Triggered automatically after confirmed SQLi / webshell / RCE:

• Dumps: member / user / admin / g5_member / xe_member
• No row limit — max_rows_per_table=0 (unlimited), entire table dumped
• Saves credentials → CREDENTIALS_{table}.json
• Detects hash type → prints hashcat -m {mode} command
• Re-attempts admin login with extracted credentials

Save location (auto-detected by OS):

OS	Path
macOS	~/Desktop/dump/{target}_{timestamp}/
Windows	~/Desktop/dump/{target}_{timestamp}/ (OneDrive Desktop auto-detected)
Linux	~/Desktop/dump/{target}_{timestamp}/ (falls back to ~/dump/ if no Desktop)

v2.9.6 fix: AI-generated extraction code was saving to /tmp/ and ignoring DbDumper. Now enforced: /tmp/ forbidden, Desktop path mandatory, FLOOR injection query_fn template added.

---

XSS Scan (v2.9.6)

bingo detects reflected and stored XSS automatically:

• Scans all parameters for reflection contexts (HTML / Attribute / JS / URL)
• Deduplicates reflection positions — same context printed only once even if it appears multiple times in the HTML response
• Loop detector distinguishes legitimate scan output from actual infinite loops
• Outputs: Reflection at: {param}={context} + unique count

Why this matters: some pages reflect the same XSS probe tens of times in a single response. Previous versions triggered the infinite-loop kill after 5 identical lines. v2.9.5 raises the threshold to 25 for scan result lines and enforces deduplication in the AI-generated scan code.

---

Cloudflare Bypass (Real IP Discovery)

import requests, urllib3
urllib3.disable_warnings()
REAL_IP = "x.x.x.x"  # from SPF/DNS records
s = requests.Session()
s.verify = False
r = s.get(f"https://{REAL_IP}/", headers={"Host": "target.com"})

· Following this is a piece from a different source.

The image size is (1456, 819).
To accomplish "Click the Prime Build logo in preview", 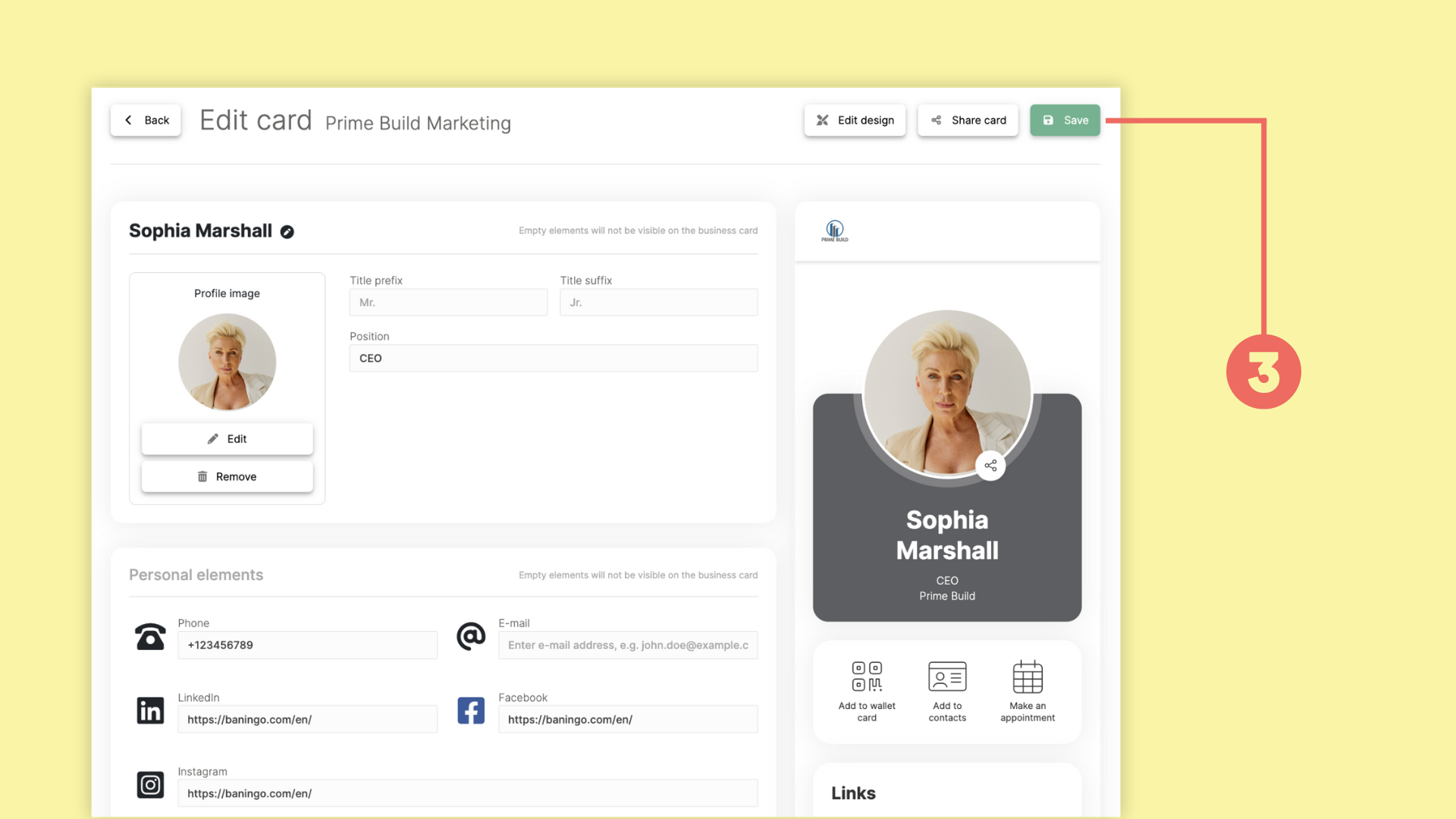I will [x=835, y=231].
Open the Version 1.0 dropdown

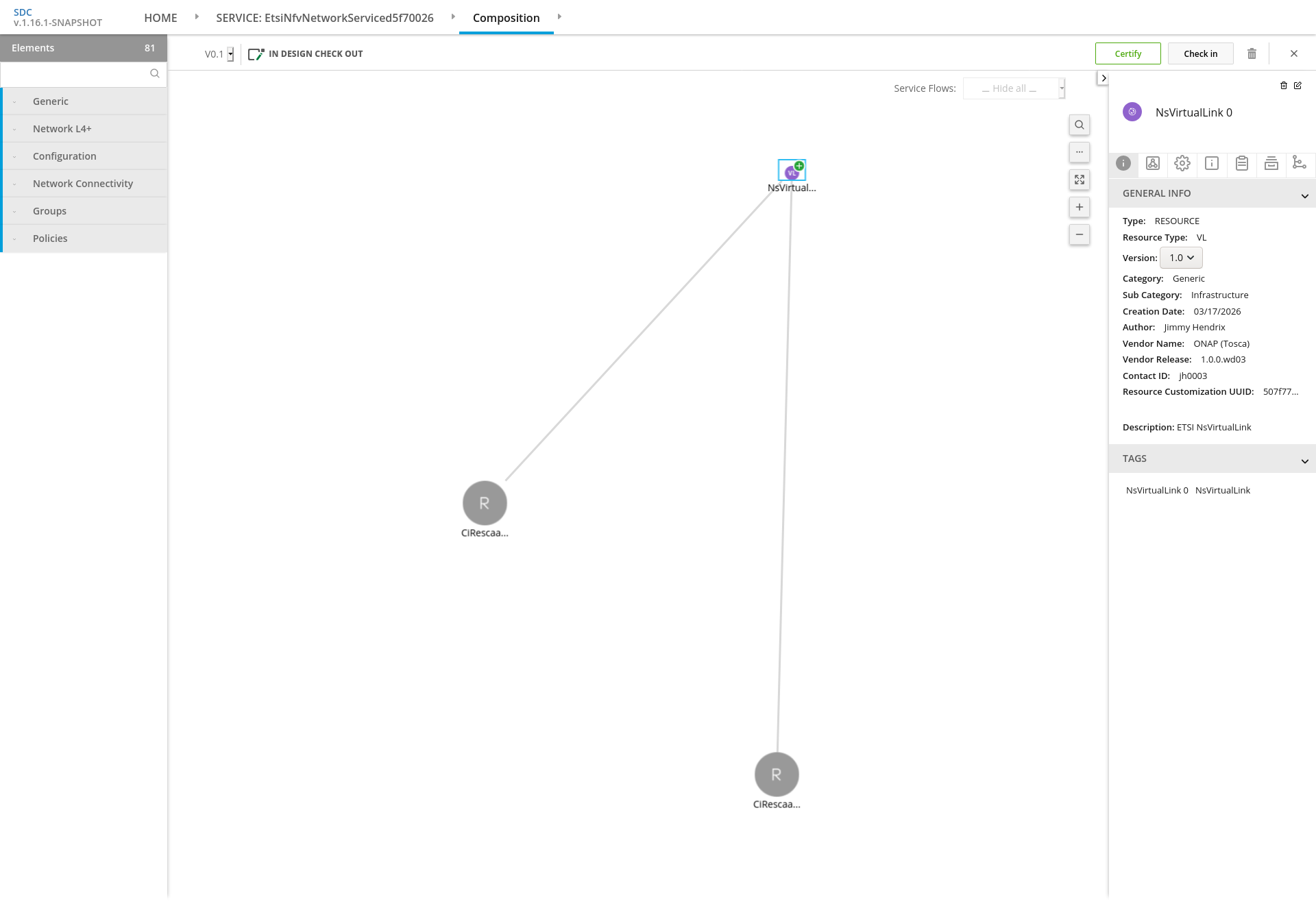pos(1181,258)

Find real IP: dig TXT target.com → look for SPF record IP.

---

Changelog

Version	Summary
v2.9.6	DB dump: forbid /tmp/ save, enforce Desktop path, add FLOOR injection query_fn template
v2.9.5	XSS reflection dedup fix — prevent false infinite-loop kill on repeated reflections
v2.9.3	DB dump: no row limit + Desktop save path (macOS/Windows auto-detect)
v2.9.2	CMS bias fix — fresh detection per target, zero assumptions
v2.9.1	Bug fixes: variable substitution, warning spam, false positives
v2.9.0	11 new modules: HTTP smuggling, GraphQL, OAuth/JWT, Playwright, alerts
v2.8.0	SQLi engine overhaul — sqlmap-level precision
v2.7.0	Auto DB dump on successful breach
v2.3.0	Burp Engine — full Repeater/Intruder/Scanner in pure Python
v2.2.0	Pentest Precision Engine — WAF bypass, CAPTCHA OCR
v2.1.0	API fuzzing, post-report interactive actions

---

Languages

/lang        # Switch language in chat

Language	Code
English	en
한국어	ko
中文	zh

---

Requirements

• Python 3.10+
• API key for at least one supported model
• (Optional) VPN for anonymity — auto-detected and displayed

---

Contributing

git clone https://github.com/bingook/bingo.git
cd bingo && bash install.sh

Pull requests welcome. Open an issue first for major changes.

---

License

MIT © 2026 bingook

---

Type your target. bingo does the rest.